How the structure works

Every bond spells out four essentials you should know before investing.

  1. Face value, which is the amount you get back at maturity.

  2. Coupon, which is the interest rate.

  3. Payment schedule, which may be monthly, quarterly, half yearly, or annual.

  4. Maturity date, which is when the principal is repaid.

Numbers make this real. If I buy a bond with a face value of ₹1,000 and a 9 percent coupon that pays quarterly, I receive ₹22.50 every quarter. On maturity, I get back ₹1,000. Market prices move daily, but the cash flow written in the document is the anchor I rely on.

Why companies issue corporate bonds

Companies raise money for expansion, refinancing, and day to day operations. Issuing corporate bonds can be more flexible than a loan, especially for well rated issuers such as PSUs and large NBFCs. For investors, this creates a wide menu of tenors and payout options.

What I check before I invest

Credit quality is my first filter. Rating agencies grade issues from AAA downward. A higher rating usually signals lower expected default risk and often a lower yield. Ratings are only an opinion, so I still read the financials and the purpose of borrowing.
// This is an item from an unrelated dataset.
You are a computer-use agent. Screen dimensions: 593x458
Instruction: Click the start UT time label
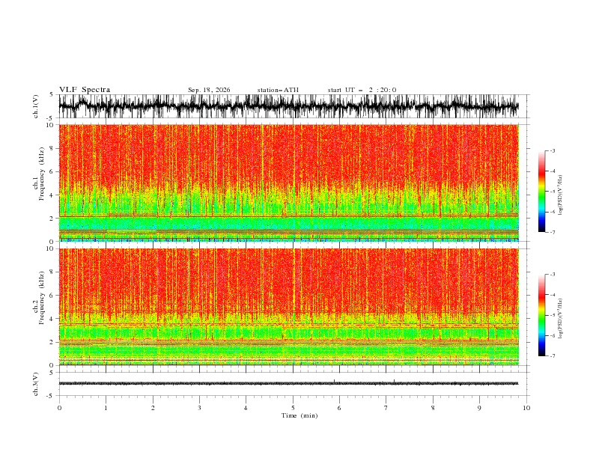(x=362, y=90)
Next, I look at security and terms. Is the bond secured by assets. Are there covenants that protect investors. Is there a call or put option that can change my holding period. These details decide how protected I am during stress.

Then I consider interest rate sensitivity. Bond prices and market rates usually move in opposite directions. Longer maturity bonds react more when rates change. I match the tenor to my own time horizon so that a short term need does not force me to exit at a poor price.

I also check liquidity. Some listed corporate bonds trade actively while others do not. If I may need an early exit, I prefer bonds that show regular quotes and reasonable volumes.

Primary and secondary routes

There are two clear paths. In the primary market, I apply to public issues. The coupon, maturity, and minimum application size are known in advance. On allotment, bonds credit to my demat. In the secondary market, I buy existing bonds through a trading account on registered platforms with digital settlement.

Risks I respect

Every bond carries risk.

  • Credit risk is the chance the issuer struggles to pay.

  • Interest rate risk is the fall in price when market rates rise.

  • Liquidity risk is difficulty selling at a fair price.

  • Reinvestment risk is receiving coupons when available rates are lower.
    Tax rules also matter and depend on the product and the holding period, so I always review the latest guidance before I decide.

My quick checklist

Before adding corporate bonds to my portfolio, I confirm the rating and recent financial trends, the yield to maturity and cash flow schedule, the presence of security and covenants, the trading liquidity, and whether the tenor fits my goal.